Except the United States isn’t about to invade Ukraine from the west, so that doesn’t fit.
Trump cutting Zelensky out of talks recalls his first-term choice to negotiate with the Taliban, cutting out the U.S.-backed Afghan government. That, and releasing thousands of Taliban fighters from prison, contributed to the Afghan government’s quick collapse.

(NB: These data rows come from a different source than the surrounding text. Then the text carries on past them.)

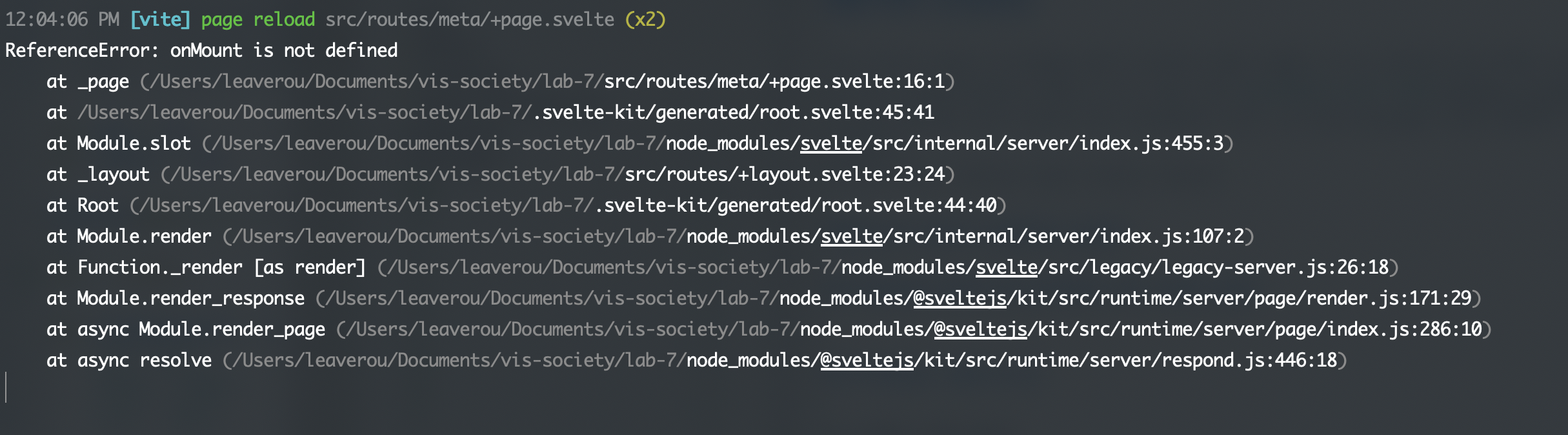The image size is (1568, 435).
Task: Open the src/routes/+layout.svelte:23:24 path
Action: (785, 175)
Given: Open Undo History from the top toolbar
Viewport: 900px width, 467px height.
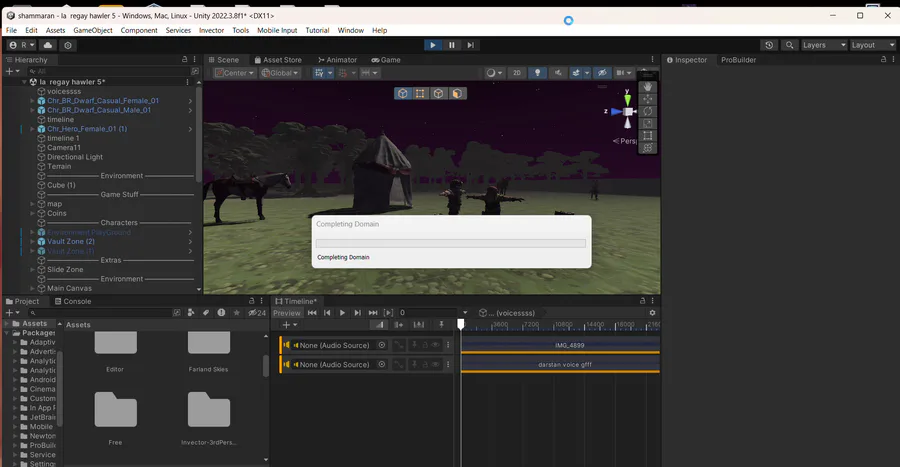Looking at the screenshot, I should (x=768, y=45).
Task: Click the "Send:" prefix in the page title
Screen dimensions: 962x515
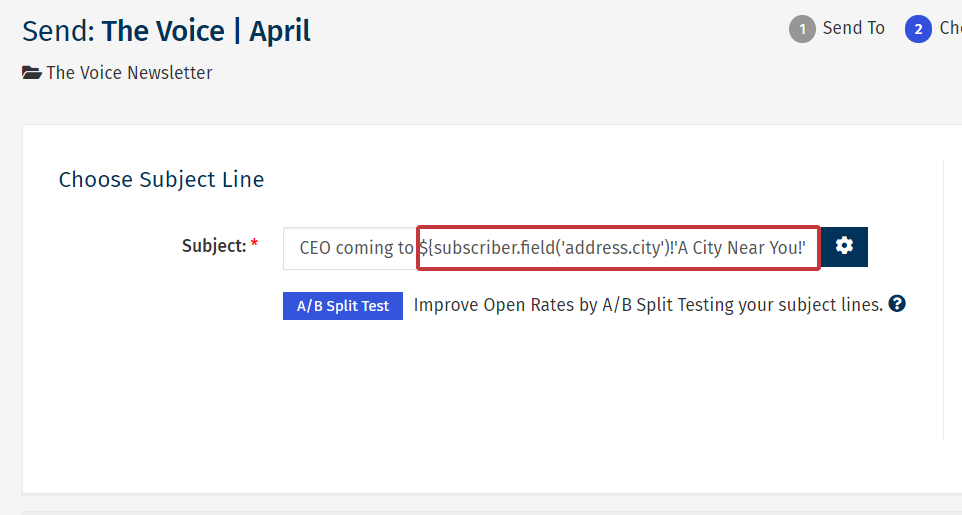Action: (x=58, y=31)
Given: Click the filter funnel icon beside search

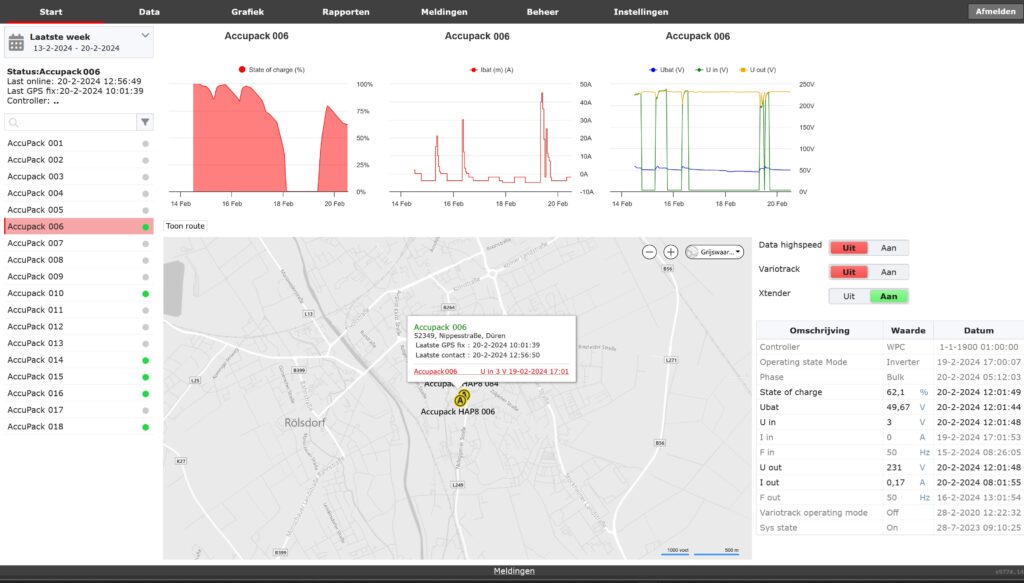Looking at the screenshot, I should tap(146, 122).
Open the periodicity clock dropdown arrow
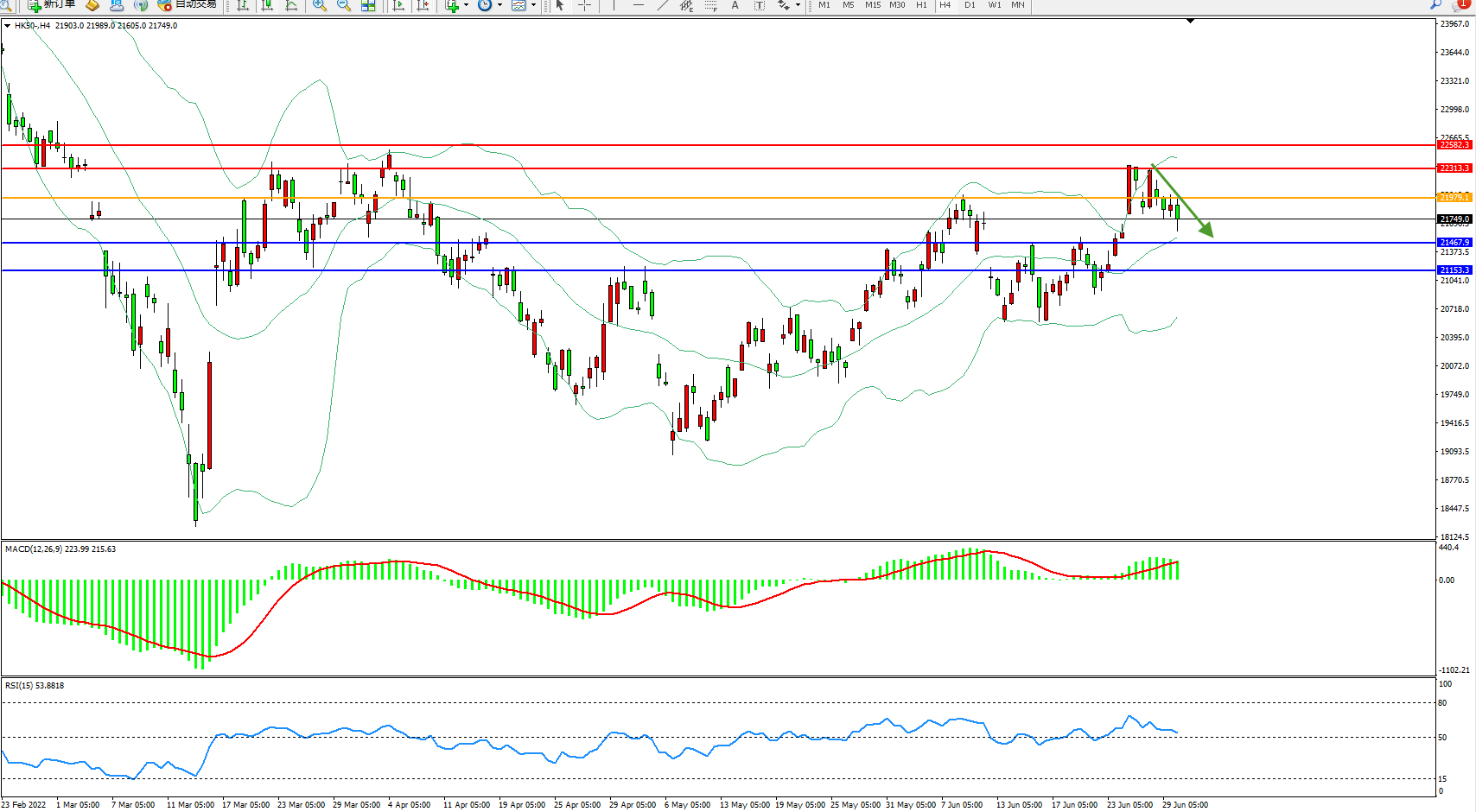The image size is (1476, 812). (499, 5)
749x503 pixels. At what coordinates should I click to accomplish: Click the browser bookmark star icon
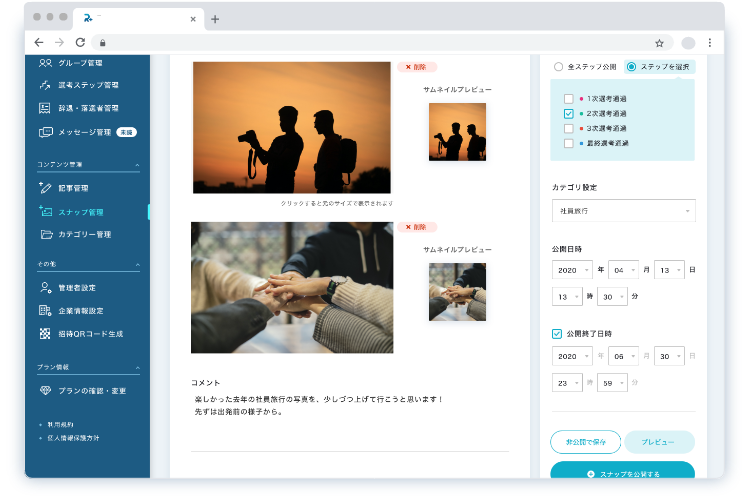[659, 43]
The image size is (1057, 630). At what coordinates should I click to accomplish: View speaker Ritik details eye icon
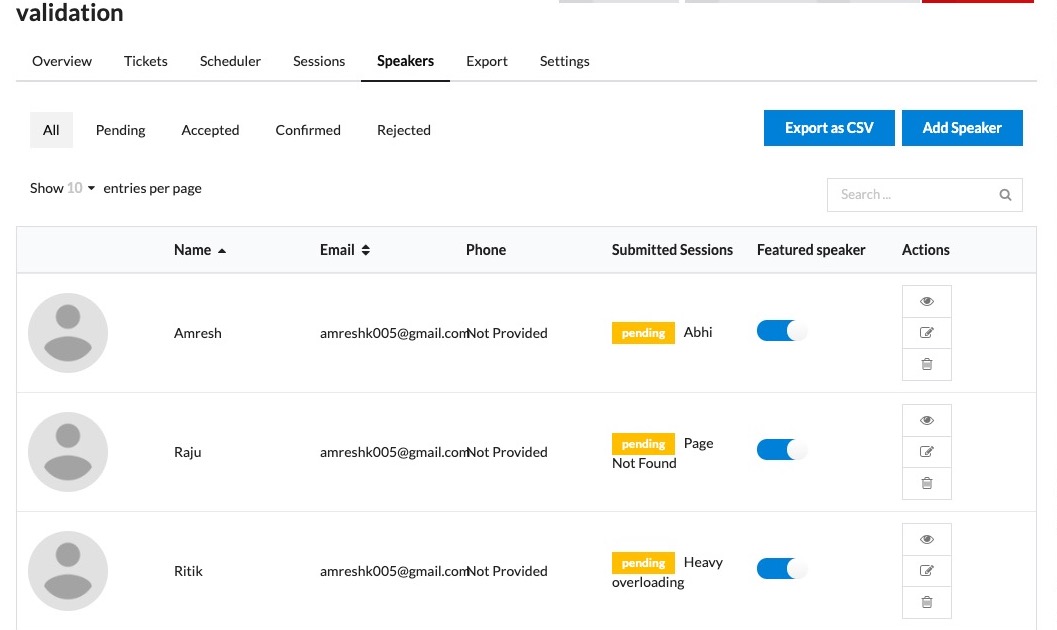click(x=926, y=539)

Except the United States was a primary combatant in Afghanistan, while it doesn’t have troops fighting in Ukraine. The Ukrainians have held off Russia’s invasion for almost three and a half years (and counting), causing over 1 million Russian casualties, of which about a quarter are deaths. For comparison, the United States took 22,500 casualties in twenty years in Afghanistan, with only about 10 percent killed. While the United States supplies Ukraine with valuable military equipment, so does Europe, and Ukraine makes a lot of equipment domestically, in particular a drone industry that’s now world class. The American president can’t order them to surrender.
What Trump can do is…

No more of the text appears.